Dear all!
We deployed some SIP server application on top of multi-core Sparc machine.
The CPU number is matched with the number of application processes. All
processes are
waiting on the same socket and doing the same thing in a loop: call a
blocking recvfrom
and then process the received message. The transport we are using is UDP.
What we observed is that when we set the CPU number to be larger than 16,
(user application processes number is also 16), very severe performance
degradation will occur.
We used lockstat to profile the kernel and lock contention and referenced
opensolaris source code. What we found is as following:
1) the function "mutex_vector_enter" accounts for 50% of the CPU time.
2) most of mutex_vector_enter is called by "cv_wait_sig", and the call graph
is:
recvfrom -> syscall_trap32-> recvfrom -> recvit ->
sotpi_recvmsg->so_lock_read_intr-> cv_wait_sig
3) so_lock_read_intr seems like a function to serialize the function
"kstrgetmsg" which copy data from kernel space to user buffer. Thus, only one
user can do this copy at a time.
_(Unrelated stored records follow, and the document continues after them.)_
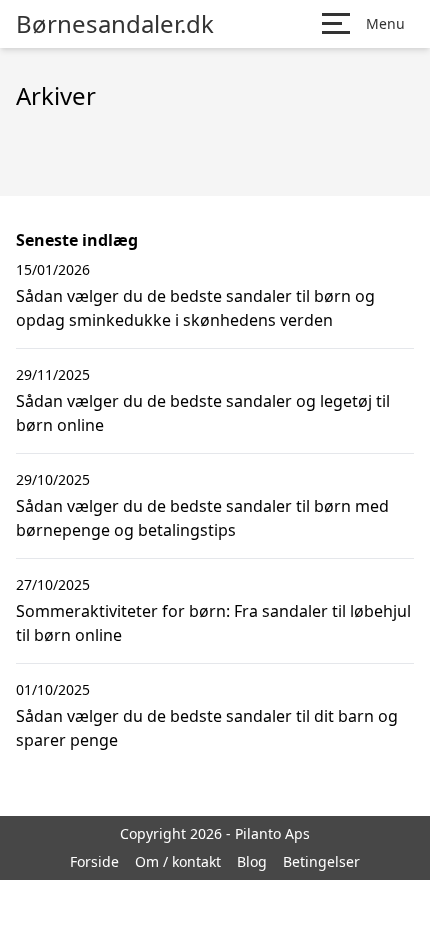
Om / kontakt (178, 861)
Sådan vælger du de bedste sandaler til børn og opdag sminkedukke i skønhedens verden (195, 308)
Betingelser (321, 861)
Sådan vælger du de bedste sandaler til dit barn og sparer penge (207, 728)
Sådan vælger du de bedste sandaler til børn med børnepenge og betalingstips (202, 518)
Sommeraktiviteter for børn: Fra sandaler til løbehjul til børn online (213, 623)
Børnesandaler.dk (115, 24)
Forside (94, 861)
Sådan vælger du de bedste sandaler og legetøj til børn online (203, 413)
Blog (252, 861)
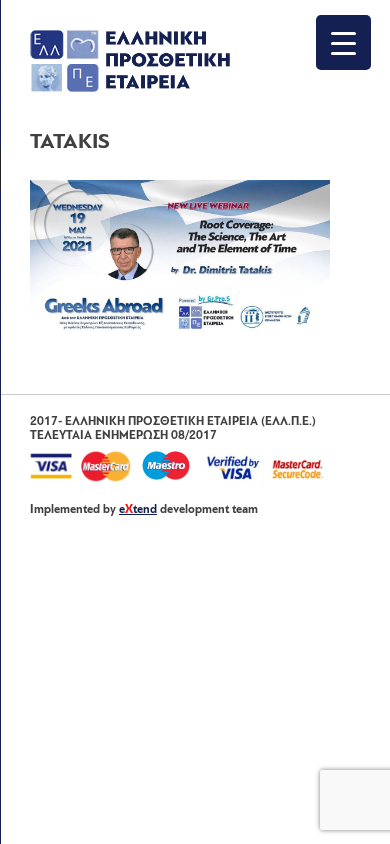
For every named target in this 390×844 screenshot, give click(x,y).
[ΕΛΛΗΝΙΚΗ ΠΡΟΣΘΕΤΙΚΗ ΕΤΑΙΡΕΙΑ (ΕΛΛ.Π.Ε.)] (130, 88)
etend (138, 510)
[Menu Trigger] (343, 42)
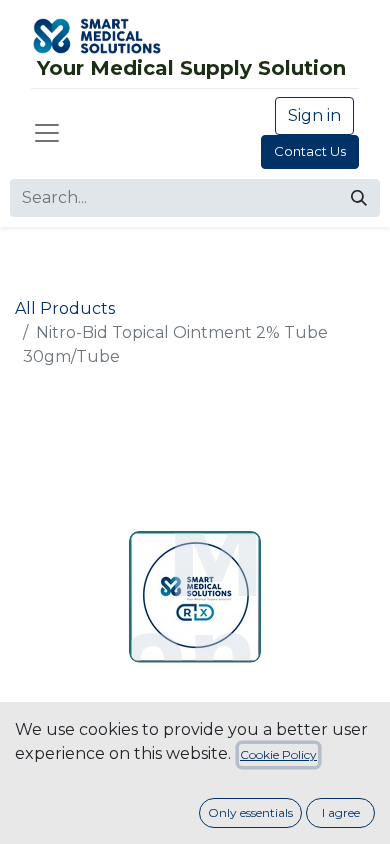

It seems unnessesary for simply UDP
processing, because kernel can just lock during dequeuing the packet from sock
queue, but doesn't lock during copying data from kernel to user space, just
like what linux does.
Our question is: Is there an alternative path for "recvfrom" which is more
simple than the current sotpi_recvmsg imeplementation, and will not lock
during copying data from kernel to user space ?
We believe there exists a more direct channel between the user application
and the network stack for UDP, can anyone with this knowledge give us a hand?
Thanks!
Cheers
Yours
Jia